Pooling large arrays with ArrayPool

tl;dr Use ArrayPool<T> for large arrays to avoid Full GC.

Introduction

.NET’s Garbage Collector (GC) implements many performance optimizations. One of them, the generational model assumes that young objects die quickly, whereas old live longer. This is why managed heap is divided into three Generations. We call them Gen 0 (youngest), Gen 1 (short living) and Gen 2 (oldest). New objects are allocated in Gen 0. When GC tries to allocate a new object and Gen 0 is full, it performs the Gen 0 cleanup. So it performs a partial cleanup (Gen 0 only)! It is traversing the object’s graph, starting from the roots (local variables, static fields & more) and marks all of the referenced objects as living objects.

This is the first phase, called “mark”. This phase can be nonblocking, everything else that GC does is fully blocking. GC suspends all of the application threads to perform next steps!

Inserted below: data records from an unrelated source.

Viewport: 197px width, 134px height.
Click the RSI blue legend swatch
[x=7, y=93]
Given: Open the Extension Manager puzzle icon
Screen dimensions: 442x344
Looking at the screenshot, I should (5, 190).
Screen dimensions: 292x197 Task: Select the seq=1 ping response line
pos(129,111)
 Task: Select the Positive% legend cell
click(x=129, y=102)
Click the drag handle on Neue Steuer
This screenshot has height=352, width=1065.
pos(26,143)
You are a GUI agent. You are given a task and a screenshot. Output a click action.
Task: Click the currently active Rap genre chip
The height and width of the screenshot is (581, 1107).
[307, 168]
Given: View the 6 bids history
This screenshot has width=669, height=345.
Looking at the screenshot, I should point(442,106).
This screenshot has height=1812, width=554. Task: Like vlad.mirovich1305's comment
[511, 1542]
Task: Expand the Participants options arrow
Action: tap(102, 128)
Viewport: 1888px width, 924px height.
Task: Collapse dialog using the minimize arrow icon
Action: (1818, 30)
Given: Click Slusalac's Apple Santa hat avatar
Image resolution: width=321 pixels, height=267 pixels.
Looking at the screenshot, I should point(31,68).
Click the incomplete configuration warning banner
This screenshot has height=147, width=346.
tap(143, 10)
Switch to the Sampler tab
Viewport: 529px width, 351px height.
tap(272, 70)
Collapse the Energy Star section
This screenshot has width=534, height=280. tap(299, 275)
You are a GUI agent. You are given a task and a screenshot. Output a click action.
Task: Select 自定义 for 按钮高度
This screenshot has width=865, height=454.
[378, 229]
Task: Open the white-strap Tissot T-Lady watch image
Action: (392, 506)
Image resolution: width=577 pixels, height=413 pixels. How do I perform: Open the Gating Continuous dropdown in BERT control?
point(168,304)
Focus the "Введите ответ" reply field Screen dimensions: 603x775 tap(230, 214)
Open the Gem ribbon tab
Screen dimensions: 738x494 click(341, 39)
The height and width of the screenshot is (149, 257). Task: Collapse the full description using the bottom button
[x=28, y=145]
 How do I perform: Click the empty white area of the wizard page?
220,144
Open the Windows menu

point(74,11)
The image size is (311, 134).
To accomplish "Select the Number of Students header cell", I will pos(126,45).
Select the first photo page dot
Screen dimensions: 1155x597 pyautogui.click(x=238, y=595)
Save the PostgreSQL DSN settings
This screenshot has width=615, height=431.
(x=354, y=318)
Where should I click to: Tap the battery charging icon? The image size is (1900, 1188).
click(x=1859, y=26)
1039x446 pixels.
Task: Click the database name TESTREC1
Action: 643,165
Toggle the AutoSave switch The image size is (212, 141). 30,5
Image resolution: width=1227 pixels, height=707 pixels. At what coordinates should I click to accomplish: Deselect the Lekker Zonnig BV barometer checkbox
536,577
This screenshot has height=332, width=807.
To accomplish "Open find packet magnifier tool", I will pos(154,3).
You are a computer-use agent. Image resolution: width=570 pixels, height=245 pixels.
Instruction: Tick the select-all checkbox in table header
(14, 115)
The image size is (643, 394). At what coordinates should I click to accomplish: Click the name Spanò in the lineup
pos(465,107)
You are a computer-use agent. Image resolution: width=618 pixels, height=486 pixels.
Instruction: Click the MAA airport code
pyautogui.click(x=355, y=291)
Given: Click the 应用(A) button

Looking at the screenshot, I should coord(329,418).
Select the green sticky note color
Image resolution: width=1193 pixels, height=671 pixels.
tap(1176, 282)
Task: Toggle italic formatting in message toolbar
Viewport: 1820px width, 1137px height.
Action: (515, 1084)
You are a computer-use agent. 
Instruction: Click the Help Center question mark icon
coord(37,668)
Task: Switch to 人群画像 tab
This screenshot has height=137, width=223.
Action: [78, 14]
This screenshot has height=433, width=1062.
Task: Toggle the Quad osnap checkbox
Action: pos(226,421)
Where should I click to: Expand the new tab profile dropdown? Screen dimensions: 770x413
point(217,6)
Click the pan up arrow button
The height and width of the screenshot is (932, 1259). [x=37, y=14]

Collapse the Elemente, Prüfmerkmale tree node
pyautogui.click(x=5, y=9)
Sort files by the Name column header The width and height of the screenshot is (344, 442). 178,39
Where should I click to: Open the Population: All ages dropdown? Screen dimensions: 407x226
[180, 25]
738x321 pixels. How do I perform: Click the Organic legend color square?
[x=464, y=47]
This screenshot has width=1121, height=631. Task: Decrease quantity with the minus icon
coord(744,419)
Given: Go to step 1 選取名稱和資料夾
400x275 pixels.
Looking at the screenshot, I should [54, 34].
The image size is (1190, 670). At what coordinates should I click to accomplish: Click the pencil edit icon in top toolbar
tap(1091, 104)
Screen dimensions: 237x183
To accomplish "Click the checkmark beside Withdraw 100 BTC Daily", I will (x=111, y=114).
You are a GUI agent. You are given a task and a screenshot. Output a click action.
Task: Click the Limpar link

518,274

Living objects are being promoted (most of the time moved == copied!) to Gen 1, and the memory of Gen 0 is being cleaned up. Gen 0 is usually very small, so this is very fast. In a perfect scenario, which could be a web request, none of the objects survive. All allocated objects should die when the request ends. So GC just sets the next object pointer to the beginning of Gen 0. After some Gen 0 collections, we get to the situation, when Gen 1 is also full, so GC can’t just promote more objects to it. Then it simply collects Gen 1 memory. Gen 1 is also small, so it’s fast. Anyway, the Gen 1 survivors are being promoted to Gen 2. Gen 2 objects are supposed to be long living objects. Gen 2 is very big and it’s very time-consuming to collect its memory. So garbage collection of Gen 2 is something that we want to avoid. Why? let’s take a look at the following video to find out how the Gen 2 collection can affect user experience:

Large Object Heap (LOH)

When GC is promoting objects to next generation it’s copying the memory. As you can imagine, it would be very time-consuming for large objects like big arrays or strings. This is why GC has another optimization. Any object that is bigger than 85 000 bytes is considered to be large. Large objects are stored in a separate part of the managed heap, called Large Object Heap (LOH). This part is managed with free list algorithm. It means that GC has a list of free segments of memory, and when we want to allocate something big, it’s searching through the list to find a feasible segment of memory for it. So large objects are by default never moved in memory. However, if you run into LOH fragmentation issues you need to compact LOH. Since .NET 4.5.1 you can do this on demand.

The Problem

When a large object is allocated, it’s marked as Gen 2 object. Not Gen 0 as for small objects. The consequences are that if you run out of memory in LOH, GC cleans up whole managed heap, not only LOH. So it cleans up Gen 0, Gen 1 and Gen 2 including LOH. This is called full garbage collection and is the most time-consuming garbage collection. For many applications, it can be acceptable. But definitely not for high-performance web servers, where few big memory buffers are needed to handle an average web request (read from a socket, decompress, decode JSON & more).

.NET Managed Heap

Is it a problem for your application? You can use the built-in perfmon.exe to get an initial overview.

Perfmon

Perfmon results

As you can see it’s not a problem for my Visual Studio. It was running for few hours and #Gen 2 Collections is very low compared to Gen 0/1.

The Solution

The solution is very simple: buffer pooling. Pool is a set of initialized objects that are ready to use. Instead of allocating a new object, we rent it from the pool. Once we are done using it, we return it to the pool. Every large managed object is an array or an array wrapper (string contains a length field and an array of chars). So we need to pool arrays to avoid this problem.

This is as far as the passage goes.